Along comes Bumgarner, pitching as long and hard as it takes, stoic when need be, snarling when need be, even lucky when need be, and seemingly always standing there with the baseball in his hand just before everybody opens the beer.

Somebody gets a hit. This time, Gillaspie, the forgotten first-rounder from eight years ago, did. Somebody makes a play. This time, Bumgarner himself, snared a lined comebacker to end the eighth inning with a Met in scoring position. Somebody fades away. This time, Syndergaard, the stud with the blazing fastball who didn’t allow a hit until the sixth inning, until his 85th pitch, ran out of pitches after seven innings.

Leaving Bumgarner, 27 years old, a figure sent ahead from a different epoch to remind us that not all men (or elbows) are built the same, that some are still capable of rising above the hand-wringing of a hundred pitches or four days’ rest or a third and fourth time through a big-league batting order. Just to be on the safe side Wednesday night, he threw 21 pitches through the first three innings. All but a couple of those pitches were fastballs. The Mets, either jumpy or strategically aggressive, mustered one hit, a single, and that was gone on a double-play grounder on the very next pitch. In the fourth inning, after all those fastballs, Bumgarner and his catcher, Buster Posey, chased the Mets with a load of breaking balls, and by the middle innings it was clear that what would come next was one swing. One damned swing was going to change everything.

“Yeah,” Bumgarner said, “most games are like that the deeper they get, and usually that’s the case. … But you can’t go out there and pitch scared like you’re afraid to give up that home run. You’ve got to throw every pitch with conviction and believe it’s the right one and just try to execute it. I mean, that’s really it.”

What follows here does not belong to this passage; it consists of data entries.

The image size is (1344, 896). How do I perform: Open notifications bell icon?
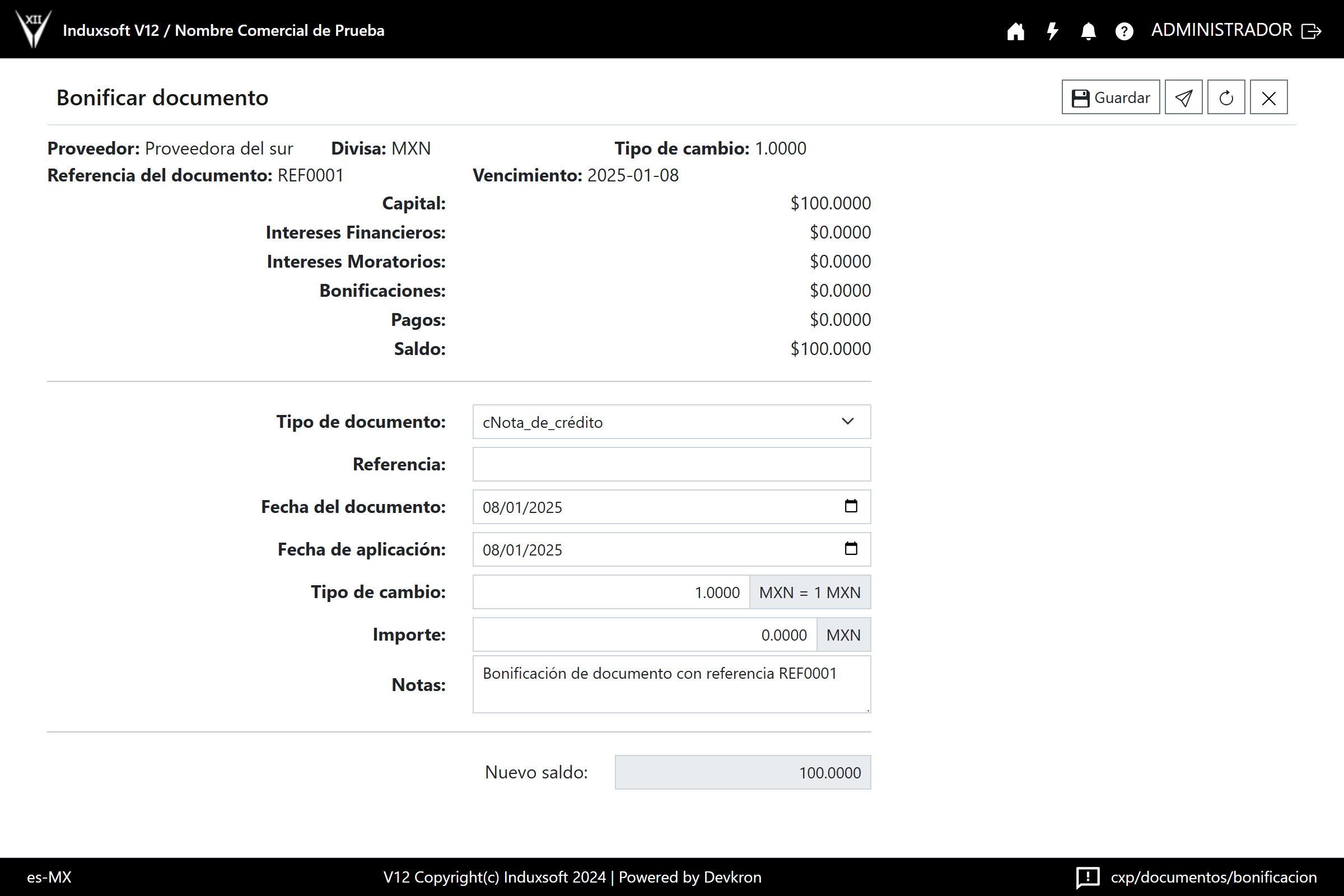(x=1088, y=31)
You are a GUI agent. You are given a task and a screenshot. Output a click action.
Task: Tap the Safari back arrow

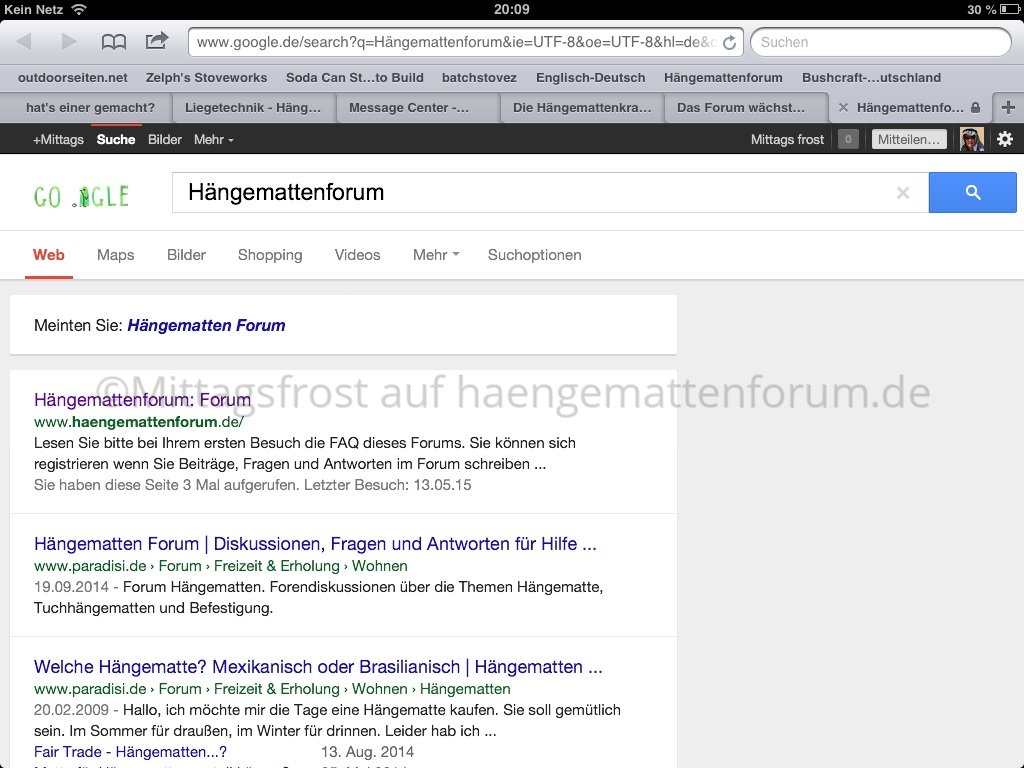[x=25, y=42]
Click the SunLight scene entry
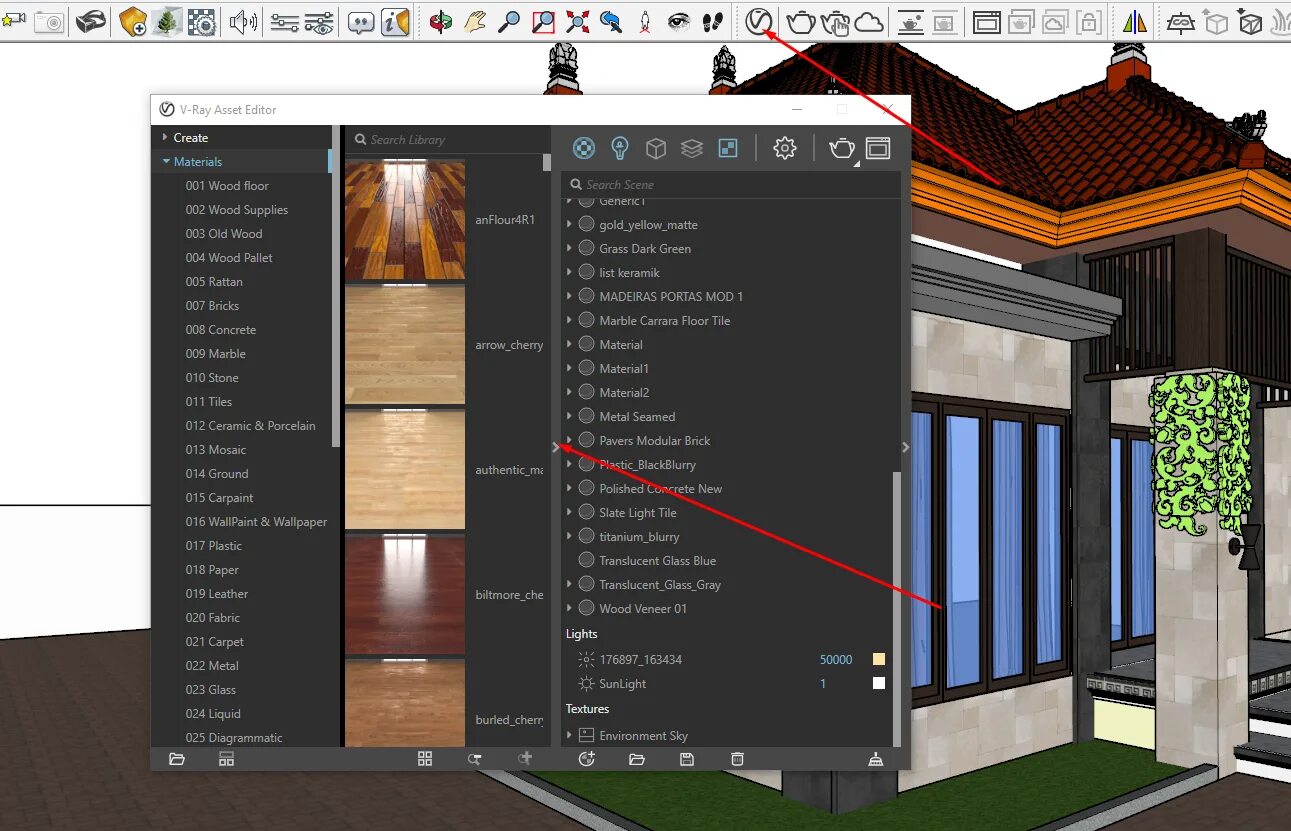 click(621, 683)
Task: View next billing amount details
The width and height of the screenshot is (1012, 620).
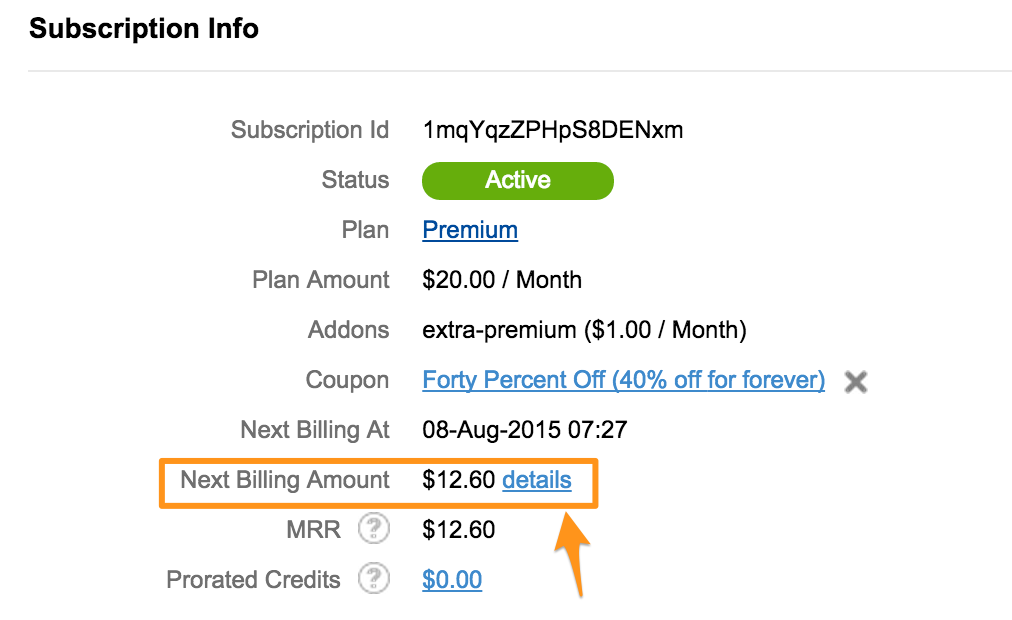Action: (x=537, y=480)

The Mets hit 218 home runs in the regular season, second to only the St. Louis Cardinals in the National League. The Giants hit 130, better than only two teams in the National League. So Mets fans waved their orange hankies and watched the likes of Yoenis Cespedes and Curtis Granderson and Jay Bruce come and go, and watched Syndergaard come and go, and then watched the bullpen door swing open.

Along came Familia. Brandon Crawford doubled. Angel Pagan struck out in an at-bat mostly spent trying to bunt Crawford to third. Joe Panik walked on a full-count pitch. Without that walk, the Mets intentionally walk Gillaspie and, if nothing else, get a pinch-hitter for Bumgarner (Jarrett Parker was on deck) and into the Giants’ uneven bullpen. But, nowhere to put the left-handed-hitting Gillaspie, Familia threw a strike, then a ball, and then a 96-mph fastball that Gillaspie hit over everybody’s head.

Parker rushed to the plate to greet Gillaspie and was standing alongside Crawford and Panik when he arrived. Bruce Bochy, the Giants manager, was shouting at Parker to come back. He’d just lost his at-bat.

“I told Bum, ‘Listen, we score and you’re still in there,’ ” Bochy recounted. “‘But I’ve got to take a shot at it.’

“I’ll be honest, I was a little nervous because Parker was there in the batter’s box high-fiving [Gillaspie]. I’m screaming to get him out of there. I didn’t want to put him in because Bum was hitting.”

Simple as could be, Bumgarner finished the Mets in the ninth, in a quiet stadium, nothing really but the sound of his own legend growing, the big ol’ lug.